The weekend away was a lot of fun, though hot & sweaty. I got to schlep air conditioners around for my folks, but in the process got to install 2 bonus units. So we got to sleep well. But from the time I got home from work (in a high-speed run from Cambridge on Friday afternoon) to the time we finally arrived home late Sunday it was non-stop action - even if the action consisted of all recreation punctuated with driving.

The purpose of this trip brings me to one of my occasional personal essays (well, I'm not going to say anything that's not already public record to virtually anyone who knows me in the slightest, but it still feels personal):

I had a follow-up thought on my reunion post from the 15th now that it's actually happened. Kind of an anticlimax as it turned out. For me, once I got there I really felt like I had no reason to be there anymore. A few of my old friends were there - it was really nice to chat with a couple of them (Sue, if you're reading this, sincere congrats on what you've accomplished) but kind of superfluous. If I was on Facebook like half the universe (including my wife) I could have been in contact with the ones that were worth it.

What really struck me was that after the initial surprise that I was recognized by folks (let's just say that besides the LASIK there's a few differences between me then and me now - short grey hair and about 90 extra pounds among them) I really didn't have much desire to engage with them. I'm not a big reminiscer when it comes to talking (I don't mind doing it in writing because it's easier), and outside of a couple of high school pranks I played with help that I believe the Statute of Limitations has long since rendered safe there's not much from high school I really love talking about.
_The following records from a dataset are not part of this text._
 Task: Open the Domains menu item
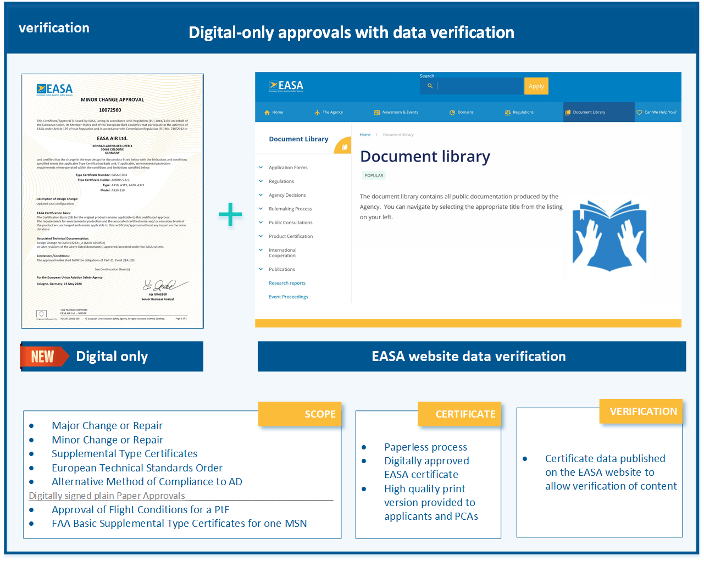465,113
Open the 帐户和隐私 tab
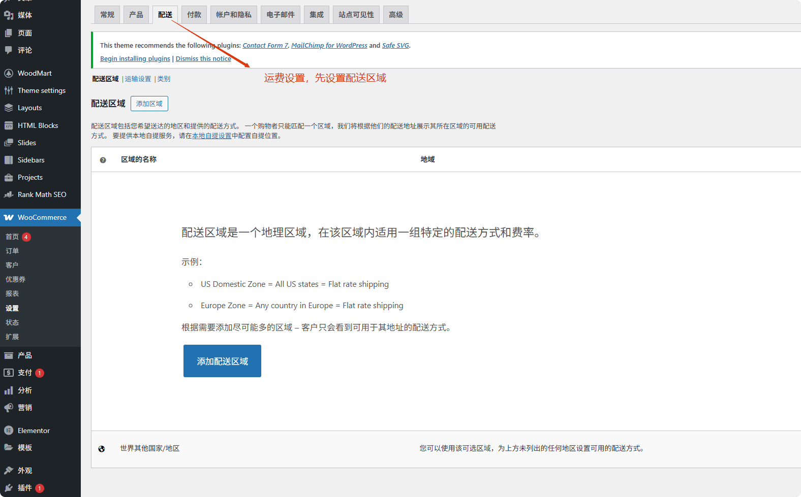The width and height of the screenshot is (801, 497). pyautogui.click(x=234, y=15)
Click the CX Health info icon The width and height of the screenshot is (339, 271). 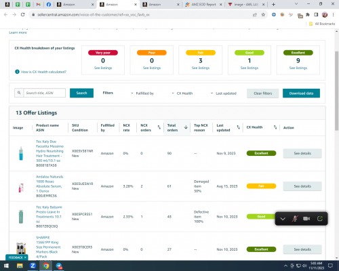point(17,72)
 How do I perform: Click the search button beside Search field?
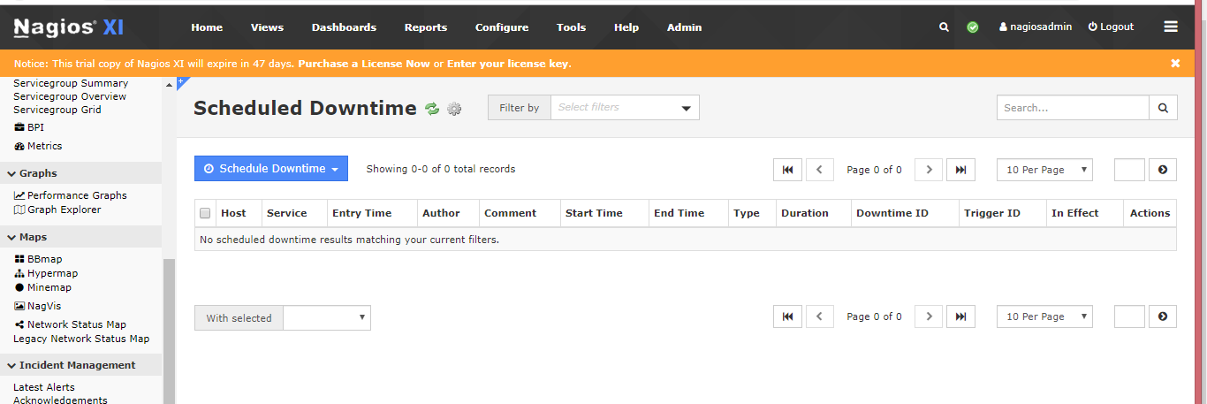pyautogui.click(x=1163, y=108)
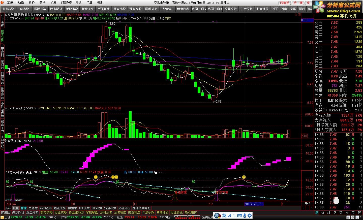The width and height of the screenshot is (363, 220).
Task: Click the red diamond icon above chart
Action: 296,15
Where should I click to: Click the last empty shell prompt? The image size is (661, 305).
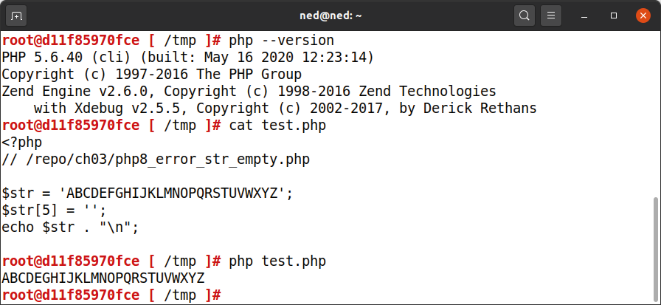(x=111, y=295)
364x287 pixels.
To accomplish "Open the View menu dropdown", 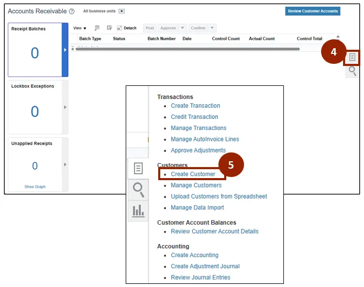I will coord(80,28).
For me, high school was mainly notable as the thing I did to get to college and the place where I started to learn how to socialize with my actual peers (as opposed to just the folks I thought were peers but weren't). I did my 3 years, got out, and haven't looked back too much. Over the last 25 years it turns out there's only a handful of them I actively think about and care about. Even the core of friends I saw at my 10-year reunion have moved on for the most part.
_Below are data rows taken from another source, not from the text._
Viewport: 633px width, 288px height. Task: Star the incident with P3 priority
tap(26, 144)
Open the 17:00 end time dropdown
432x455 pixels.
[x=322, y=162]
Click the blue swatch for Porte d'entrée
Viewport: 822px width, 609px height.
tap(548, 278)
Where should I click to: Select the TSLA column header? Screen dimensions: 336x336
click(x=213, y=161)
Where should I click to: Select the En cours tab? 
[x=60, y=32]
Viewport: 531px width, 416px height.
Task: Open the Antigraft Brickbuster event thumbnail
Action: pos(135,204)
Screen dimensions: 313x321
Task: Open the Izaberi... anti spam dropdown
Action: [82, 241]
25 years ago I was a tall, skinny, socially maladjusted geek wannabe with an budding interest in electronics, an obsessive interest in the tech aspects of sports (I loved cycling because I could fix my bike myself), and a knack for theater. 15 years ago I was beginning a career in tech management, three years into a marriage and the new owner of a house. Today I'm a real adult, with a child and a business, and I really don't know the other two people in this paragraph that well anymore.
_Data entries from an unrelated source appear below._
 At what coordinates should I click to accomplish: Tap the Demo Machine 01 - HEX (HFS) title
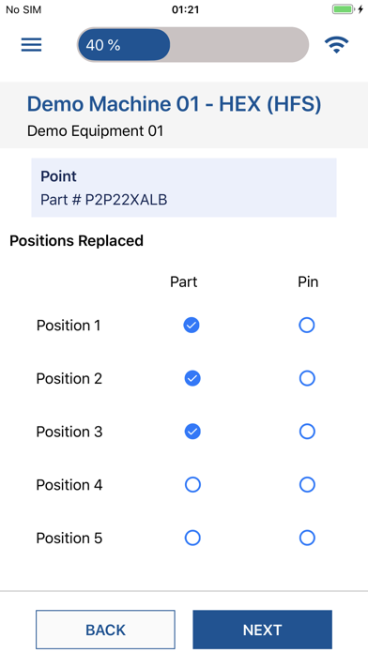coord(175,104)
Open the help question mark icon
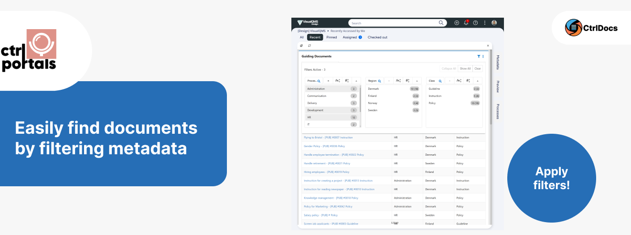 tap(475, 23)
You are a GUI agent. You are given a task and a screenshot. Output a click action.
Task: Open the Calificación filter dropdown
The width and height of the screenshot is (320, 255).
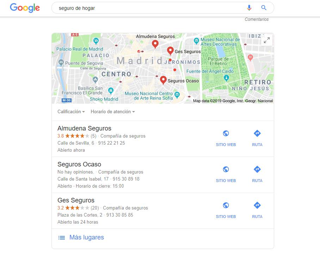click(71, 112)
So it wasn't a huge surprise to me that when dinner was served I just grabbed a table that nobody else was at, sat down with my wife, ate, and soon after took off for the evening. No Sherwood Diner in the wee hours for me this time around. I think we stayed about 2 hours total.

What I realized right around dinner (when I stopped chatting with folks and shut down my personality for the evening) was this: Of all the people at the reunion, the one I most wanted to socialize with and spend my time hanging out with was the one I brought with me. So I did! Thus endeth my nostalgia kick - probably for the remainder of my life. And there's the closure I spoke of on the 15th.

I'll talk about more interesting stuff next time out. If you glazed over the last few paragraphs, here's the bullet points as a summary:

• The reunion was a letdown.
• Because I've changed more than I thought I had.
• I'd rather spend time with my current friends and my family.
• Particularly my wife.
• Living in the moment beats living in the past.
• A few of my classmates have put together cool lives, though.